Salvatore tersenyum lebar, menyambut makan siang pertamanya di hari kelahiran kembali dirinya.

=====

Salvatore berdiri di atas puing-puing istananya, pasir dan tanah sudah membungkus seluruhnya. Hanya beberapa batu yang dulu bagian dari ruang ritual menyembul keluar, Xid dan Daz yang menggalinya.

Sejauh mata manusianya memandang, tidak ada satupun yang dia kenal. Salvatore menggali pengetahuan-pengetahuan dari tubuh inangnya, arah mana utara, apa nama daerah ini, dan semua yang berhubungan dengan hal-hal baru di depan matanya.
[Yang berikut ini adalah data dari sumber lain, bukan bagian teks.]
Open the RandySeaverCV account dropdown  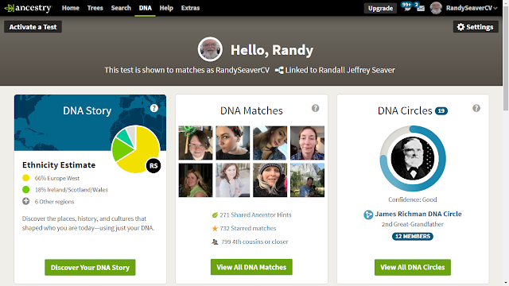[464, 8]
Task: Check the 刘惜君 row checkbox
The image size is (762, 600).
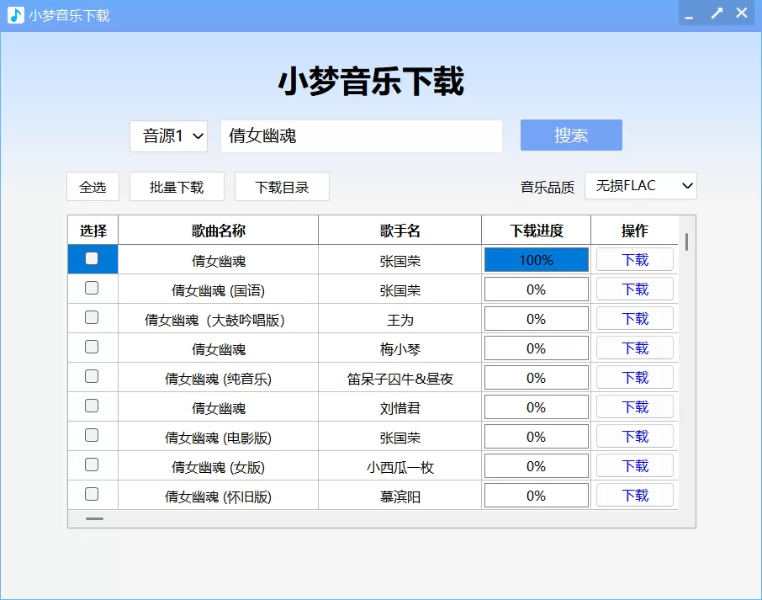Action: coord(92,406)
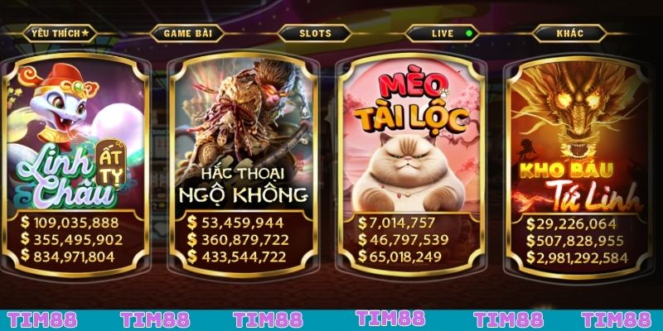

Lebih dari seribu tahun terkungkung bukan sesuatu yang bisa membuatnya cepat beradaptasi, rencana untuk membangun kembali maha kerajaan tidak akan segampang dulu. Pertama dia harus bisa bergabung menjadi salah satu petugas istana, dan setelah itu semuanya akan berjalan sempurna.

"Tunggulah wahai kalian semua yang bernyawa, akan aku tunjukkan pada kalian semua apa itu kejayaan!" Salvatore menyipitkan mata manusianya dan menyeringai tajam.

Salvatore menatap dua kuda yang ditambatkan di pepohonan tidak jauh dari tempat dia berdiri.

"Sempurna, satu untuk perjalanan dan satu lagi untuk makan malam!" katanya sambil berjalan mendekat. Tujuan pertamanya adalah mendapatkan lebih banyak darah, dan itu bisa di dapatkan di kota terdekat, desa Pulau Mercusuar yang berjarak dua hari satu malam dari tempat ini.